When France and Germany (strictly Macron and Merkel, the two powerful leaders) proposed their EU rescue package (18 May) they both opened the way for the Commission and constrained that way. Their proposal gave the Commission approval to borrow money on behalf of the EU (opening) so long as the way the borrowed money was to be used respected the EU’s treaties and financial policies (constraining). Before the proposal France and Germany had disagreed about issuing grants and loans to struggling EU economies; this disagreement remains among other member states.

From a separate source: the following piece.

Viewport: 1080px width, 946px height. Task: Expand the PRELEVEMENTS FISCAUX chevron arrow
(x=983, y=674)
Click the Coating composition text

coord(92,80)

By now pretty much every economy in the world will need an injection of money to aid recovery from the covid-19 pandemic. Most national treasuries will not have sufficient funds so will need to borrow, and some that don’t have good enough credit ratings must ask for help. Donors will be wary that their aid may be misspent or be merely palliative unless there are strings. On 27 May the European Commission duly issued its own proposal, valued at €¾ trillion, which would involve both grants and loans and set conditions on the receiving countries, in line with but not the same as the Macron-Merkel proposal. The idea is to link the rescue into the next EU budget. More details can be found in many news reports.
This proposal has yet to be accepted by the member states via an inherently slow approval process and is expected to be opposed by some that fear that the rewards of their frugality will be stolen from them, notably the ‘frugal four’ of Austria, Denmark, the Netherlands and Sweden, who argue that EU pandemic bailouts should be loans, not grants, and there should be no joint debt. The task is made harder within the eurozone because the most powerful tools—such as devaluation—are not available to the needful nations.
The Single Market may be forever distorted by unequal subsidies gifted by member states to their own companies (more on this later) and the ECB will extend its bond-purchasing for another year, keeping those funds invested until the end of 2022 at least. Of course it won’t be helping UK firms, wouldn’t now be a good time to relax Barnier’s ‘level playing field’ demands? Also, despite the German constitutional court’s challenge [1] the ECB announced this week that it would add another €600 billion to its Pandemic Emergency Purchase Programme, now €1.35 trillion. The rules must be bent, stretched or abandoned.
The so-called ‘recovery plan’ could, if accepted, lead to further integration or, if rejected with no compromise solution found, put the whole project at risk of break-up. Ursula von der Leyen appealed to member states to support her Commission’s proposal for joint borrowing and grants saying, “We either go all alone, and accept a union of ‘haves and have-nots’, or we will walk that road together“. She is pressing for continuing the road to ever closer union.
One interesting sign of the financial distortion that is expected is that bank shares rose soon after the Commission’s proposal was announced. Banks expect that loans will be channelled through them, which will be profitable—a godsend for them at a time when negative interest rates have destroyed their profits. Viktor Orban, Prime Minister of Hungary, called the Commission’s recovery plan “absurd”, saying it is based on jointly-guaranteed credit and would help rich member states more.
The Economist is a consistent supporter of the EU but is concerned that the proposed rule-bending may not be adequately constrained and, in due course, revoked: “Europe’s bail-outs have a nasty side-effect—they threaten the single market. In normal times such state aid is all but banned by the European Union to ensure a level playing field for firms across the bloc. Restricting state aid…is vital to spare taxpayers, consumers and competitors the burden of a rigged market…France and Germany may seize the moment to try to water down competition rules permanently.” [2]
“A trickle of demands from all over the bloc has turned into a flood. Nearly 200 subsidy schemes and bail-outs worth over €2trn ($2.2trn) have been cleared by eurocrats. …if the rules remain eased for too long, the money sloshing to companies will aim less to rescue them in crisis than to boost their prospects afterwards.” [3]
As an example, Germany has allocated €9bn to Lufthansa. Smaller companies fear that their large, subsidised competitors will either swallow them up or use their added weight to disable competition: “How can airlines like Ryanair, EasyJet and Laudamotion be expected to compete with Lufthansa in the short-haul market to and from Germany, now that it has €9bn worth of German government subsidies to allow it to engage in below-cost selling or buy up even more competition for the next number of years,” argued Michael O’Leary, CEO of Ryanair, an Irish airline.
The UK used to speak out strongly in favour of the Single Market and vigorously opposed such risks as are now being proposed. Perhaps the EU is glad to be rid of such a member. But if they want a supportive neighbour then now might be a good time to relax Barnier’s Brexit negotiating mandate.